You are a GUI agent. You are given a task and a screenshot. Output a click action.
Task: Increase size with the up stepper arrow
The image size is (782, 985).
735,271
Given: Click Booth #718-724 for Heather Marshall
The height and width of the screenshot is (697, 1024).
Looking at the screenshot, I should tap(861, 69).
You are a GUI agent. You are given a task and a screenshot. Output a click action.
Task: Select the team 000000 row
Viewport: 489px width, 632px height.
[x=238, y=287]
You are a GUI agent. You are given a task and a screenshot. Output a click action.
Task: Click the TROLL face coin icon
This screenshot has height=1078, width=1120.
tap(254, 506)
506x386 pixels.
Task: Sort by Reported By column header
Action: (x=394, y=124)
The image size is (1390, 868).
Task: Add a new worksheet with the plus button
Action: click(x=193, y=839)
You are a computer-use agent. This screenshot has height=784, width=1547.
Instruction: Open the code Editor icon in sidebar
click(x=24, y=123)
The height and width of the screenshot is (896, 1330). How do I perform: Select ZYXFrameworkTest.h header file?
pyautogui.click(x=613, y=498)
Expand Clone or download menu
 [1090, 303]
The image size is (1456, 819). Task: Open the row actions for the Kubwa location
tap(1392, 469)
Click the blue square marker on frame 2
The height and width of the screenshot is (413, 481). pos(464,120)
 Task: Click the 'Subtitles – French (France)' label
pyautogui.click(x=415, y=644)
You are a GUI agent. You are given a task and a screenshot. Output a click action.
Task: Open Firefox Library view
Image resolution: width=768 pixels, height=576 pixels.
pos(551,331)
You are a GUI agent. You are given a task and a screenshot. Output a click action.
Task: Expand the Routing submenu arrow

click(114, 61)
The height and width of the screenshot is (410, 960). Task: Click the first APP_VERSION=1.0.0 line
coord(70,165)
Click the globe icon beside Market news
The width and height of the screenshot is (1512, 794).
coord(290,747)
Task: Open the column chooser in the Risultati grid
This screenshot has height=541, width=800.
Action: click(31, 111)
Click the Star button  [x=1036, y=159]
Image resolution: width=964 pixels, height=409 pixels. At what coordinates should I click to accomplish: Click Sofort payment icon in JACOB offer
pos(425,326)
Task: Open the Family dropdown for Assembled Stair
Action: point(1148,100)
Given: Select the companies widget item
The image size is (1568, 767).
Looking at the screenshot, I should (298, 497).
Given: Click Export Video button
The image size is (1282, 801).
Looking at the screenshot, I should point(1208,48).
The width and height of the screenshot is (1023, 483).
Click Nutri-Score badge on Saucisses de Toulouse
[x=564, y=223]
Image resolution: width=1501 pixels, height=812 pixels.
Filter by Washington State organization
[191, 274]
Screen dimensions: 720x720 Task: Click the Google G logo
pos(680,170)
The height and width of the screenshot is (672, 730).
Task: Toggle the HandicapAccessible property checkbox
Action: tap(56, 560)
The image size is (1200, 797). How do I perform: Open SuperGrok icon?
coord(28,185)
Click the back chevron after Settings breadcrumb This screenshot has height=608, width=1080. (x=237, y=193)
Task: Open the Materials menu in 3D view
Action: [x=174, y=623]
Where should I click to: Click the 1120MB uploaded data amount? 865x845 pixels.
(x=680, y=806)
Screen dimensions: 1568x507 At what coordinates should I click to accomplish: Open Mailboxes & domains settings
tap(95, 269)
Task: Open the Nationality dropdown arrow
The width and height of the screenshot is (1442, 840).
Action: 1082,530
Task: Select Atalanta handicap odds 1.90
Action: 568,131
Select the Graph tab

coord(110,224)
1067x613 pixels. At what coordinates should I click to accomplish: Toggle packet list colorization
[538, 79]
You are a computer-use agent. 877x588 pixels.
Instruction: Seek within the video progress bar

----

REQUIRED WORK: Please render every line of the records above as a Markdown table with the columns Number and Line, numbering the rows in order and leaving out blank lines.

OUTPUT FOR THIS TASK:
| Number | Line |
|---|---|
| 1 | You are a GUI agent. You are given a task and a screenshot. Output a click action. |
| 2 | Task: Increase size with the up stepper arrow |
| 3 | The image size is (782, 985). |
| 4 | 735,271 |
| 5 | Given: Click Booth #718-724 for Heather Marshall |
| 6 | The height and width of the screenshot is (697, 1024). |
| 7 | Looking at the screenshot, I should tap(861, 69). |
| 8 | You are a GUI agent. You are given a task and a screenshot. Output a click action. |
| 9 | Task: Select the team 000000 row |
| 10 | Viewport: 489px width, 632px height. |
| 11 | [x=238, y=287] |
| 12 | You are a GUI agent. You are given a task and a screenshot. Output a click action. |
| 13 | Task: Click the TROLL face coin icon |
| 14 | This screenshot has height=1078, width=1120. |
| 15 | tap(254, 506) |
| 16 | 506x386 pixels. |
| 17 | Task: Sort by Reported By column header |
| 18 | Action: (x=394, y=124) |
| 19 | The image size is (1390, 868). |
| 20 | Task: Add a new worksheet with the plus button |
| 21 | Action: click(x=193, y=839) |
| 22 | You are a computer-use agent. This screenshot has height=784, width=1547. |
| 23 | Instruction: Open the code Editor icon in sidebar |
| 24 | click(x=24, y=123) |
| 25 | The height and width of the screenshot is (896, 1330). How do I perform: Select ZYXFrameworkTest.h header file? |
| 26 | pyautogui.click(x=613, y=498) |
| 27 | Expand Clone or download menu |
| 28 |  [1090, 303] |
| 29 | The image size is (1456, 819). Task: Open the row actions for the Kubwa location |
| 30 | tap(1392, 469) |
| 31 | Click the blue square marker on frame 2 |
| 32 | The height and width of the screenshot is (413, 481). pos(464,120) |
| 33 |  Task: Click the 'Subtitles – French (France)' label |
| 34 | pyautogui.click(x=415, y=644) |
| 35 | You are a GUI agent. You are given a task and a screenshot. Output a click action. |
| 36 | Task: Open Firefox Library view |
| 37 | Image resolution: width=768 pixels, height=576 pixels. |
| 38 | pos(551,331) |
| 39 | You are a GUI agent. You are given a task and a screenshot. Output a click action. |
| 40 | Task: Expand the Routing submenu arrow |
| 41 | click(114, 61) |
| 42 | The height and width of the screenshot is (410, 960). Task: Click the first APP_VERSION=1.0.0 line |
| 43 | coord(70,165) |
| 44 | Click the globe icon beside Market news |
| 45 | The width and height of the screenshot is (1512, 794). |
| 46 | coord(290,747) |
| 47 | Task: Open the column chooser in the Risultati grid |
| 48 | This screenshot has height=541, width=800. |
| 49 | Action: click(31, 111) |
| 50 | Click the Star button  [x=1036, y=159] |
| 51 | Image resolution: width=964 pixels, height=409 pixels. At what coordinates should I click to accomplish: Click Sofort payment icon in JACOB offer |
| 52 | pos(425,326) |
| 53 | Task: Open the Family dropdown for Assembled Stair |
| 54 | Action: point(1148,100) |
| 55 | Given: Select the companies widget item |
| 56 | The image size is (1568, 767). |
| 57 | Looking at the screenshot, I should (298, 497). |
| 58 | Given: Click Export Video button |
| 59 | The image size is (1282, 801). |
| 60 | Looking at the screenshot, I should point(1208,48). |
| 61 | The width and height of the screenshot is (1023, 483). |
| 62 | Click Nutri-Score badge on Saucisses de Toulouse |
| 63 | [x=564, y=223] |
| 64 | Image resolution: width=1501 pixels, height=812 pixels. |
| 65 | Filter by Washington State organization |
| 66 | [191, 274] |
| 67 | Screen dimensions: 720x720 Task: Click the Google G logo |
| 68 | pos(680,170) |
| 69 | The height and width of the screenshot is (672, 730). |
| 70 | Task: Toggle the HandicapAccessible property checkbox |
| 71 | Action: tap(56, 560) |
| 72 | The image size is (1200, 797). How do I perform: Open SuperGrok icon? |
| 73 | coord(28,185) |
| 74 | Click the back chevron after Settings breadcrumb This screenshot has height=608, width=1080. (x=237, y=193) |
| 75 | Task: Open the Materials menu in 3D view |
| 76 | Action: [x=174, y=623] |
| 77 | Where should I click to: Click the 1120MB uploaded data amount? 865x845 pixels. |
| 78 | (x=680, y=806) |
| 79 | Screen dimensions: 1568x507 At what coordinates should I click to accomplish: Open Mailboxes & domains settings |
| 80 | tap(95, 269) |
| 81 | Task: Open the Nationality dropdown arrow |
| 82 | The width and height of the screenshot is (1442, 840). |
| 83 | Action: 1082,530 |
| 84 | Task: Select Atalanta handicap odds 1.90 |
| 85 | Action: 568,131 |
| 86 | Select the Graph tab |
| 87 | coord(110,224) |
| 88 | 1067x613 pixels. At what coordinates should I click to accomplish: Toggle packet list colorization |
| 89 | [538, 79] |
| 90 | You are a computer-use agent. 877x588 pixels. |
| 91 | Instruction: Seek within the video progress bar |